Sunday, April 15, 2007

Agriculture - Choose a well-bred chicken

Drifting ice floe, Antartica

By breeding fowl using growth-promoting drugs and antibiotics, farmers have succeeded in decreasing the average amount of time it takes to produce an average 2.2 kilogram chicken, from 84 days in 1950 to 50 days today. Living conditions for these battery-raised animals are crowded and grim; these birds never even see the light of day. Recently, free-range and organically-raised chicken has become more widely available as an alternative, although organic farmers in the UK may keep flocks of up to 12,000 birds, in line with European Union standards.
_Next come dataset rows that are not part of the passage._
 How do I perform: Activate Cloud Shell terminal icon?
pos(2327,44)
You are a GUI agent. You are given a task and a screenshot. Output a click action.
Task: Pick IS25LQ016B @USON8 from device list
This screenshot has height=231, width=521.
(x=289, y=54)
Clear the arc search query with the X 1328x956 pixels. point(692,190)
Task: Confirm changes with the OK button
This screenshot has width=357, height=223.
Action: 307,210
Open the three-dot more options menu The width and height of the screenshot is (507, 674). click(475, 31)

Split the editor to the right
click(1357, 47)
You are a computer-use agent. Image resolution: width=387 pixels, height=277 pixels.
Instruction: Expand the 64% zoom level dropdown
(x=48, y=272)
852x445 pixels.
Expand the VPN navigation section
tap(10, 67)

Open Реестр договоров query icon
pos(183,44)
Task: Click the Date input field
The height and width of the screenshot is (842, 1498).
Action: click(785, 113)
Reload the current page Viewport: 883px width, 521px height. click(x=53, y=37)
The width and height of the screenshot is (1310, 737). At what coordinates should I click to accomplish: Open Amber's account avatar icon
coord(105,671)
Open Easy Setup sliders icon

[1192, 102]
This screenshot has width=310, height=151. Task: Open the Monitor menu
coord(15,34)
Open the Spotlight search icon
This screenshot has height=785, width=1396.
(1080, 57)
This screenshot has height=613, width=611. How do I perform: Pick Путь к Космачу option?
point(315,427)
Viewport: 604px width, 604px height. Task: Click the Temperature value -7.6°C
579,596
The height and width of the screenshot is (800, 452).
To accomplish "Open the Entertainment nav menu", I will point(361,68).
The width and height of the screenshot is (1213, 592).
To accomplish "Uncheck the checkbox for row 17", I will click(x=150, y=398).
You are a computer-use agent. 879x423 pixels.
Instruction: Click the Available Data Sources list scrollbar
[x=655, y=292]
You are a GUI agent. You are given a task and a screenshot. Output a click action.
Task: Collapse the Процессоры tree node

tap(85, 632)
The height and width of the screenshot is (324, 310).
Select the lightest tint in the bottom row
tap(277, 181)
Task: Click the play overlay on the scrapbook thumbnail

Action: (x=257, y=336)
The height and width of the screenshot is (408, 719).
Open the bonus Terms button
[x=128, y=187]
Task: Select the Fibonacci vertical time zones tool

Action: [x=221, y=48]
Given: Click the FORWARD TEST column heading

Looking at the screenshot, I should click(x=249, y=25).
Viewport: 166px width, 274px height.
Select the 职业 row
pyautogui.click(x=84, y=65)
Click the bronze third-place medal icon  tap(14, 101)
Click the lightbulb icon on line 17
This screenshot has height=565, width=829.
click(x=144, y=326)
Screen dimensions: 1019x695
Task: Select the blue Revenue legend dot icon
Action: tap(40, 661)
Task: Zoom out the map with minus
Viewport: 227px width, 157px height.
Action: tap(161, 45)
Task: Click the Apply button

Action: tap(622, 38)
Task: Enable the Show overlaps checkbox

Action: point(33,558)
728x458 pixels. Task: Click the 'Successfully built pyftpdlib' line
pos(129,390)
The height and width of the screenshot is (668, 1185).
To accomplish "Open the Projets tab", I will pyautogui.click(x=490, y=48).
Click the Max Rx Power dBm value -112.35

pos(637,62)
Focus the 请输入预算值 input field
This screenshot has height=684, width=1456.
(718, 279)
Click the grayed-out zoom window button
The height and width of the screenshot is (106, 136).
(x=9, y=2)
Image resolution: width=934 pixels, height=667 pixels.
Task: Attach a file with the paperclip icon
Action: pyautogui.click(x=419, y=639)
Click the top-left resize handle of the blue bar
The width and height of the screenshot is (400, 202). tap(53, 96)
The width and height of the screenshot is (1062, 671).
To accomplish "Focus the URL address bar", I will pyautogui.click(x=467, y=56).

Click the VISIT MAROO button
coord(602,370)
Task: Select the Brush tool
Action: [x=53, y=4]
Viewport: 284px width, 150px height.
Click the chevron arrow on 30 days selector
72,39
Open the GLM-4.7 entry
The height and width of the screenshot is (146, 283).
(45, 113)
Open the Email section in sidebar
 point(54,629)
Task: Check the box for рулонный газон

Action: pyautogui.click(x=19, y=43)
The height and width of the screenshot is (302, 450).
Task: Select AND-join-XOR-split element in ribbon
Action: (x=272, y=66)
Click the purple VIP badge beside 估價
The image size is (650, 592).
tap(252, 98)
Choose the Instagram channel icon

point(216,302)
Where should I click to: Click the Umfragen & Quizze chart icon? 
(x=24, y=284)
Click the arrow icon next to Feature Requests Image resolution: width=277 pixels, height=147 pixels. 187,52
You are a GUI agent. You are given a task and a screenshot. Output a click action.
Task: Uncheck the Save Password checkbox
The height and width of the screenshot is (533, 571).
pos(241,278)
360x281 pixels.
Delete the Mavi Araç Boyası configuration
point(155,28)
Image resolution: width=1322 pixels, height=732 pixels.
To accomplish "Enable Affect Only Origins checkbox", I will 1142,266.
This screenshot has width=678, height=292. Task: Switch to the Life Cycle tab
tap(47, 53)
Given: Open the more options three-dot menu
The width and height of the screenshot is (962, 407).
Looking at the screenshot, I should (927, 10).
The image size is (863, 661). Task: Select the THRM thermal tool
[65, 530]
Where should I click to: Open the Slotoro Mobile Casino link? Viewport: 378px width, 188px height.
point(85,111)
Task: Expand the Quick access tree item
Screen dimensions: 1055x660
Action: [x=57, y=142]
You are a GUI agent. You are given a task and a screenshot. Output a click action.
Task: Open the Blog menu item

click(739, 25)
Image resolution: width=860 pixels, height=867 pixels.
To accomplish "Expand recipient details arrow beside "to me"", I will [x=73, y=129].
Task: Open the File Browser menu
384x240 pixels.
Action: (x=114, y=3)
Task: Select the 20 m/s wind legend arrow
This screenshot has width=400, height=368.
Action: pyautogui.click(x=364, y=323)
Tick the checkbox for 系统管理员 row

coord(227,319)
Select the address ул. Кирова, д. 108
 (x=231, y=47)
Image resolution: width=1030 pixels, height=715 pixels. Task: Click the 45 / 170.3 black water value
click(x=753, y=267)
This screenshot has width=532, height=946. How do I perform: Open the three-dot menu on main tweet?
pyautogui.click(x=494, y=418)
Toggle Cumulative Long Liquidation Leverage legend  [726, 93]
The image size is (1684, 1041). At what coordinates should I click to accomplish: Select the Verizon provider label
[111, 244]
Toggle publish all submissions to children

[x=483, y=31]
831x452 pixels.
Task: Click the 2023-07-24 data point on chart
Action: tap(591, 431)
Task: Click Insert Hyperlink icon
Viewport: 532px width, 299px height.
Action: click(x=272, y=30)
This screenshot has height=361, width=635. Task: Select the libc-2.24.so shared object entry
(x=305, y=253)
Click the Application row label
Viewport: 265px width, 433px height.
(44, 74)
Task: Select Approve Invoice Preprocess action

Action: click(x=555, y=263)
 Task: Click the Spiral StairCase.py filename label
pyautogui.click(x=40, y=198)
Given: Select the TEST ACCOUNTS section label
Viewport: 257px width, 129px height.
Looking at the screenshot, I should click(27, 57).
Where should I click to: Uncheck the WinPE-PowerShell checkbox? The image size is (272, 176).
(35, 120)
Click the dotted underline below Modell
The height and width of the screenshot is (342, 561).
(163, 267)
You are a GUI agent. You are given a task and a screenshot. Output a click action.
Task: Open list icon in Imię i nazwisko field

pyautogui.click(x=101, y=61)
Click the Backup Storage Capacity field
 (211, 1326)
Instead, seek out organic and free-range chickens and eggs marked with the more stringent Soil Association label. These animals live in flocks of no more than 2,000 and ideally no bigger than 500 birds. Their diet includes organic grain, but no drugs. While more expensive to produce, humanely raised chickens are healthier and they taste better.
Consider reducing your meat consumption and replace quantity with quality. Think about how that inexpensive, intensively raised roast came to market and treat yourself to the somewhat more costly, but much happier organic bird. Choose meat, dairy products and eggs bearing the Soil Association, IOFGA, or Organic Farmers and Growers mark.